On February 24, 2023, Glenn signed a multi–year contract extension with the Lions. The following season, he led the defense to the second-fewest rushing yards allowed in the NFL. In the 2024 season, his defensive unit finished tied for second in the league for fewest passing touchdowns allowed.

=== New York Jets ===
On January 22, 2025, Glenn was hired as the head coach of the New York Jets. The Jets started off the season 0–7, before securing consecutive victories in weeks 8 and 10 over the Cincinnati Bengals and Cleveland Browns. The Jets finished in last place in the AFC East with a 3–14 record, and became the first team to end the regular season without a defensive interception since the statistic began being tracked in 1933. Following his initial season, Glenn had fired both his offensive and defensive coordinators, Tanner Engstrand and Steve Wilks.

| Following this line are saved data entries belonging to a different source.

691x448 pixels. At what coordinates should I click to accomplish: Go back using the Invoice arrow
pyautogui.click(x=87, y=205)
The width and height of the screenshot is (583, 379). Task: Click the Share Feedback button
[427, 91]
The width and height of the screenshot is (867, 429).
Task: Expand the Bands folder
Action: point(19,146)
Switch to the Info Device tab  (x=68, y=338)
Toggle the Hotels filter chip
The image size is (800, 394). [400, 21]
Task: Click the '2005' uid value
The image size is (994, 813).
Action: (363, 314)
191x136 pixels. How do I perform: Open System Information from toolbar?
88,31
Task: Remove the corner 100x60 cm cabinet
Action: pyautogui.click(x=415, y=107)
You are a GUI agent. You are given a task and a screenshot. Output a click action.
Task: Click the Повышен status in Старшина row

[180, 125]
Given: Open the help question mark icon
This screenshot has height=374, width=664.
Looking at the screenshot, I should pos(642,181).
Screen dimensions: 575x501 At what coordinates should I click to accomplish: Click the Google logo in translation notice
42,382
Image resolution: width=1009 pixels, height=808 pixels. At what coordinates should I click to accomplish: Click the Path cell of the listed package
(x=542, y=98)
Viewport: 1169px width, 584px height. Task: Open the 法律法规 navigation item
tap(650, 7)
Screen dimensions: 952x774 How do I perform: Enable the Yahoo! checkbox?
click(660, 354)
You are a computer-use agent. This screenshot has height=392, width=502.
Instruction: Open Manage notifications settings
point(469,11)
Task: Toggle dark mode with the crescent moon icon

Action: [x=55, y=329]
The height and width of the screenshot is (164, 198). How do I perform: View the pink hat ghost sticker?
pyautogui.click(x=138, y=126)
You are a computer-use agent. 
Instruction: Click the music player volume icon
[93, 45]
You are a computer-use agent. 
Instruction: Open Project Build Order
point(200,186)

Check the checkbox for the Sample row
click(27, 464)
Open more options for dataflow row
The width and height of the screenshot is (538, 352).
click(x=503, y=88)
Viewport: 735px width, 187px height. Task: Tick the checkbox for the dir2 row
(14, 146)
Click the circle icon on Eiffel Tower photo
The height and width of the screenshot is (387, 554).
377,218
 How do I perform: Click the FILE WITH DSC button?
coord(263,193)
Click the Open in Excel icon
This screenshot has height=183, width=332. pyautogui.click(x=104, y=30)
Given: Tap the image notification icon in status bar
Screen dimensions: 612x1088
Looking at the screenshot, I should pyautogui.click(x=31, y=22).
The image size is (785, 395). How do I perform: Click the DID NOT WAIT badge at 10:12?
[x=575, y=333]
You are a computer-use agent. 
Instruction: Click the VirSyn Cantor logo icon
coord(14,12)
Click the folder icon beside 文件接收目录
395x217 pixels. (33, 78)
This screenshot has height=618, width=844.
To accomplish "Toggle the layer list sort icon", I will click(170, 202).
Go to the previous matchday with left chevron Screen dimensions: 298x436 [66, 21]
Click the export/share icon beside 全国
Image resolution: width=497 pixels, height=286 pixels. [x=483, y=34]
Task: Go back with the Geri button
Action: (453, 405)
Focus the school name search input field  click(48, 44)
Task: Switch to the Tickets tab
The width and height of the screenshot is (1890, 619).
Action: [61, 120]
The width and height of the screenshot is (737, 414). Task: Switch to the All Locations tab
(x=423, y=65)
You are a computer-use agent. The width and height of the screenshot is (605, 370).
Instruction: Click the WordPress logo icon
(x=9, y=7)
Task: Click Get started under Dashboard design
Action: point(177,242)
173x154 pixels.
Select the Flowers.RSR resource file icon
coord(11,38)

On January 28, 2026, he hired Brian Duker, former Miami Dolphins secondary coach, as his new defensive coordinator. A week later, he hired Frank Reich, former head coach of the Indianapolis Colts and Carolina Panthers, as his new offensive coordinator.

==Head coaching record==

| Team | Year | Regular season |  |  |  |  | Postseason |  |  |  |
| Won | Lost | Ties | Win % | Finish | Won | Lost | Win % | Result |
| NYJ | 2025 | 3 | 14 | 0 | .176 | 4th in AFC East | — | — | — | — |
| NYJ | 2026 | 1 | 2 | 0 | .333 | 3rd in AFC East | — | — | — | — |
| Total |  | 4 | 16 | 0 | .200 |  | 0 | 0 | .000 |  |

==Personal life==
Glenn has been married to his college sweetheart Devaney Glenn since 1994. They have three children, two daughters and a son.